Many fields have a ‘communications’ sub field, eg here’s a group dedicated to communicating historical scholarship with non-experts.

If you give some fields of interest, you may get better answers, but searching /$field communications/ gives me relevant hits for a lot of fields.
posted by SaltySalticid at 5:45 PM on February 18, 2020 [3 favorites]

This is typically called public anthropology and public archaeology in those fields.
posted by thebots at 5:48 PM on February 18, 2020

In my field jobs like this get advertised often as things like "impact and engagement officer" or something administrative "with a focus on impact and engagement". Sometimes "communications officer" or "media liaison" appears in the title or job description too. These are roles that are found in the bigger research centres, research groups, or funded projects. It's becoming more and more common in the social sciences and humanities that larger pools of funding ($5 million +) for a project, topic, or initiative will have money set aside for a dedicated role like this.
posted by lollusc at 6:44 PM on February 18, 2020

Parts of government have these kind of roles, one term for the field is government communications/strategic communications. A harsh assessment would be that this is just a euphemism for PR, but depending on the role and project this field can involve very in depth translation of complex policy and processes into something that makes sense to and better engages the public. Often people who work in these roles are there because of their communication expertise, not for their in depth knowledge of the specific subject (e.g. they are doing a project communicating about earthquake risk mitigation strategies for a while, their next project is about, say, the implementation of voting reforms).

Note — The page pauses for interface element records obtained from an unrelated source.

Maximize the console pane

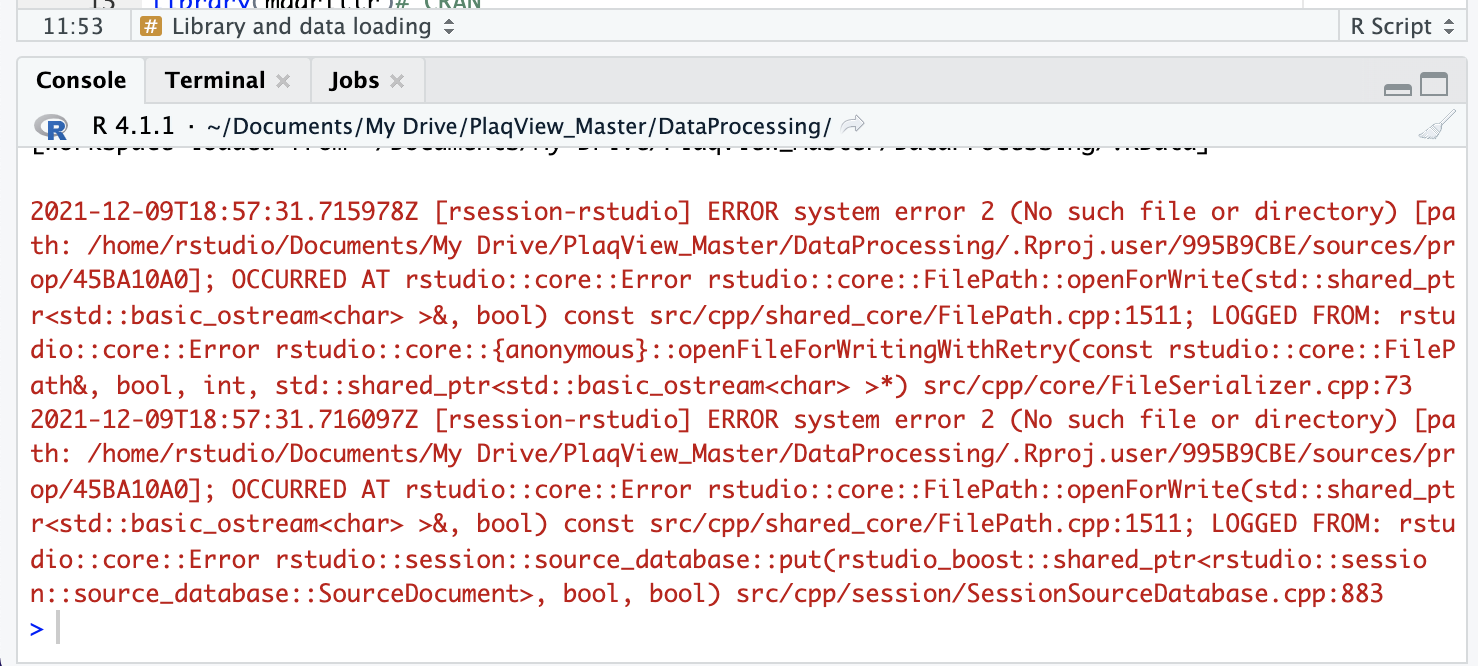coord(1434,86)
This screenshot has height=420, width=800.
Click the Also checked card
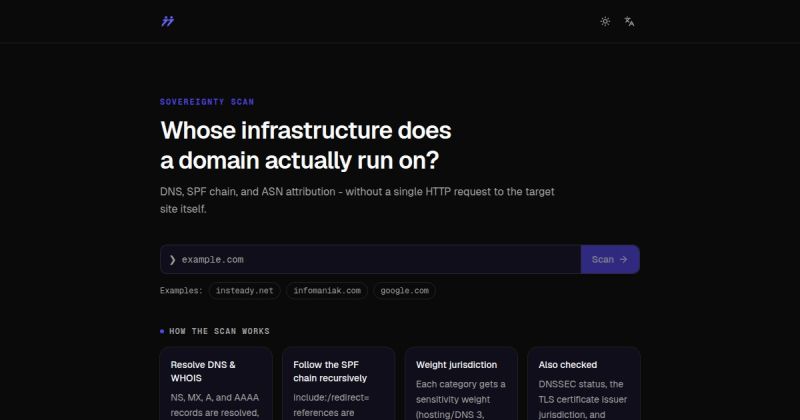pos(584,384)
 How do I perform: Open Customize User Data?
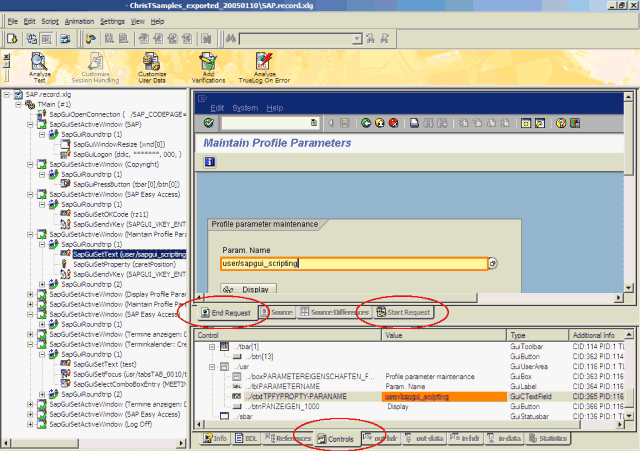pos(152,67)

Health promotion also has a big communication niche (roles themselves are often called health education officers). Similar to science communication but with a goal of behaviour change through communication of information rather than simply increased knowledge. Often people in these roles have a health promotion or practitioner background, but sometimes the expertise is in communication itself.
posted by hotcoroner at 11:21 PM on February 18, 2020

Another major that includes science communication but really any communication that is mediated by technology is Technical Communication. There are many degree programs for the area and depending on school programs can envelop design, interaction and a host of other topics. It is not just user manuals is what I am trying to say. Tech Comm majors have gone into all the areas described upthread.
posted by jadepearl at 2:34 AM on February 19, 2020 [1 favorite]

There's public history and public humanities. In the museum world, people who communicate the understandings of historians and art historians and scientists to the public are in the field of interpretation - they help design exhibits, conduct audience research, write text and labels, create multimedia interactives, and find other ways to get ideas across.
posted by Miko at 5:08 AM on February 19, 2020

"Museum science" is a very narrow term of art in some subfields. I've heard it both in physical science and anthropology adjacent fields.

(Also, "education and outreach," which is perhaps too common to be interesting and very broad.)